La nostra è una clientela selezionata e molto particolare, conosce il nostro prodotto, lo ama e lo compra in ogni caso.

Le tue origini austriache, la tua infanzia, ti influenzano?

Sul lavoro sono molto rigorosa, precisa, ci tengo ad essere puntuale nelle scadenze e se ci sono disguidi o ritardi collaboro in prima persona affinchè tutto funzioni alla perfezione.
Da un punto di vista stilistico, rischio molto più di quanto si faccia in Italia, sperimento nuove soluzioni, abbinamenti, colori, tessuti…

Cioè..

All’estero c’è tutta un’altra mentalità nel vestirsi, molta più libertà, la moda viene interpretata, reinventata, l’italiano medio invece stà ancora molto attento ad abbinare gli accessori, i colori..
I negozi ad esempio, in Italia sono tutti uguali, in Francia, in Inghilterra c’è molta più creatività nell’esporre un prodotto, io interpreto questa continua ricerca di novità.

Qualche dritta sull’ultima collezione..

Il tema è Atlantide, l’atmosfera quella delle isole greche, con i colori del mare, i coralli, i mosaici, i pesci e tonalità soft, molto beige, rosa chiaro, panna, bianco e qualche incursione di turchese.

Intuisco che la recente maternità abbia ammorbidito il tuo stile

Sì, senz’altro, gli abiti di quest’ultima collezione sono molto più femminili, le forme fluide, i tessuti morbidi, avvolgenti come le tuniche dell’antica Grecia, ci sarà molta seta, tulle, applicazioni di lana cotta.
I tagli, le asimmetrie che hanno caratterizzato le scorse collezioni scompaiono quasi del tutto.

Progetti futuri…

Una seconda linea Ines Valentinitsch e la produzione di una nuova linea di scarpe e di occhiali da sole, che saranno presto in commercio.

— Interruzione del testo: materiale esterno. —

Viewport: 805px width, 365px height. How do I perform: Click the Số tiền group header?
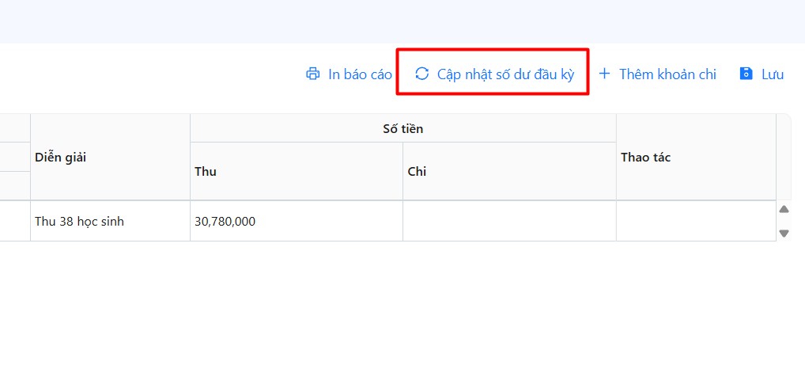pos(403,128)
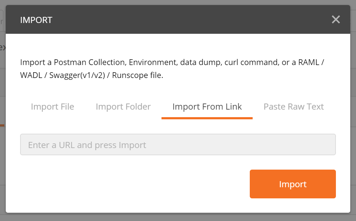The image size is (356, 221).
Task: Click the IMPORT title in dialog header
Action: pyautogui.click(x=36, y=20)
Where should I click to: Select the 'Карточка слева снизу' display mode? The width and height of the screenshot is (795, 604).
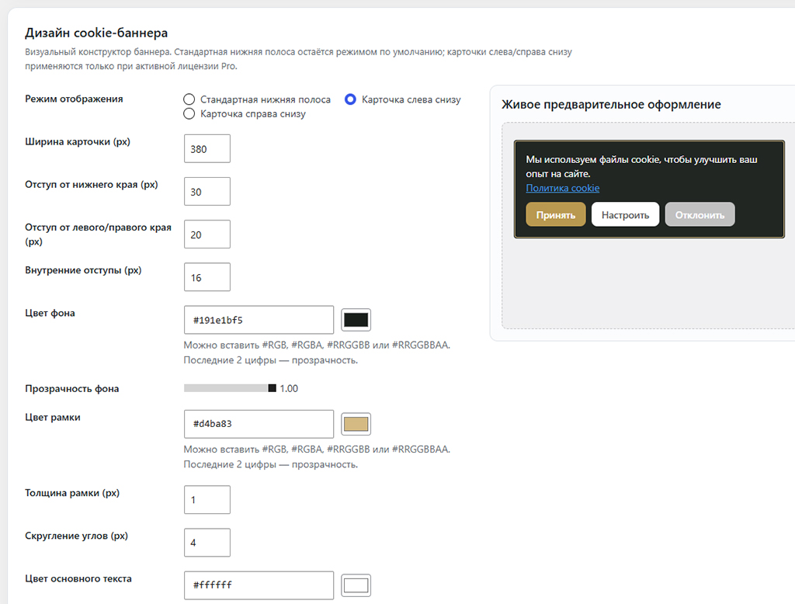(350, 99)
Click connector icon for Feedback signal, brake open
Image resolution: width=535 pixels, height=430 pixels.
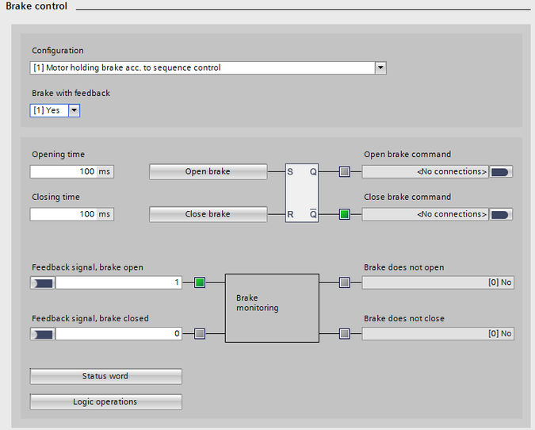click(43, 282)
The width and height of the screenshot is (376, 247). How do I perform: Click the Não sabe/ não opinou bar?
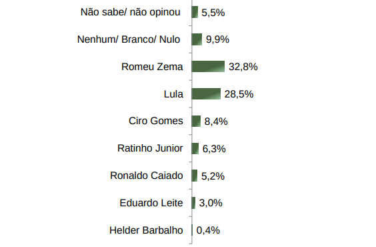click(195, 12)
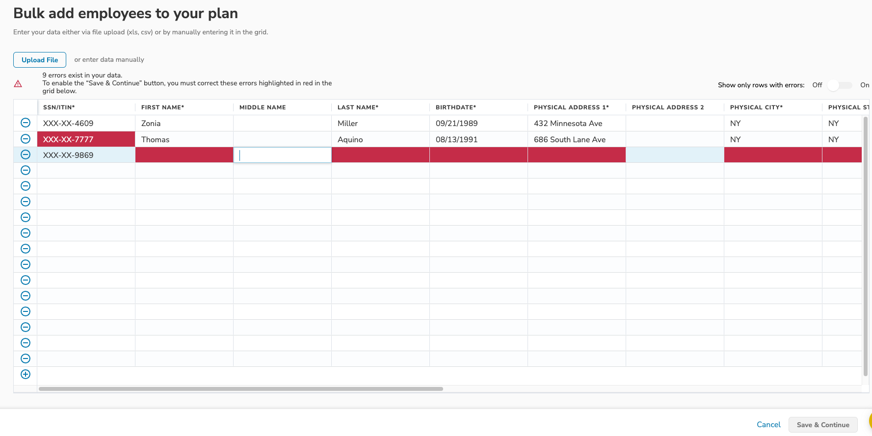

Cosa ne pensi di Milano, come la vivi?

Bene, io amo Milano, mi piace molto perché è veloce, dinamica, se vuoi anche stressante ma è il tipo di energia di cui ho bisogno per lavorare.
Da un punto di vista professionale ne apprezzo il rigore e con un’ora di macchina posso raggiungere tranquillamente il mare, la montagna, i laghi…è perfetto!

E di questo difficile momento del settore moda?

Quando si attraversa un momento economico sfavorevole, il prodotto di lusso vende molto di più.
La gente si affida alla griffe, al marchio conosciuto, infatti noi che puntavamo al mercato giapponese abbiamo trovato qualche difficoltà.

Ne hai risentito?

Direi di no, la nostra è una piccola struttura, pochi dipendenti e costi contenuti, dal momento che tutta la produzione viene fatta esternamente.
Anche questo nuovo spazio, nel quale ci siamo trasferiti recentemente, non ha niente a che vedere con i lussuosissimi showroom di tanti stilisti.

Sei soddisfatta del tuo lavoro?

Sì, anche perché ho saputo creare attorno a me un gruppo di lavoro molto affiatato, amici più che semplici collaboratori, gente con cui condivido molto del mio tempo anche al di fuori del contesto lavorativo. Questo è importante.

La pittura, l’hai abbandonata definitivamente?

Sì, da quando mi occupo di moda non ho più fatto niente, non ne ho proprio il tempo, il lavoro di stilista mi assorbe completamente.
In passato l’ho fatta qualche mostra e con un certo successo, mi ricordo di aver venduto diversi quadri ma poi il ricavato lo reinvestivo nelle sfilate, la moda era la mia nuova realtà.
Mezz’ora scarsa d’intervista per un’Ines Valentinitsch come non te l’aspetti. Pacata, gentile senza essere cerimoniosa, così diversa dalla stravaganza di certe sue proposte.
Sicuramente un’anomalia nel panorama della moda italiana, con il suo approccio fresco e diretto ad un mondo che troppo spesso confonde creatività con superficialità.
Protagonista di una moda accessibile, divertente, anticonformista, rappresenta una nuova generazione di stilisti non ancora contaminati dal mercato, risorsa fondamentale di un sistema sempre più appannato e in crisi d’idee.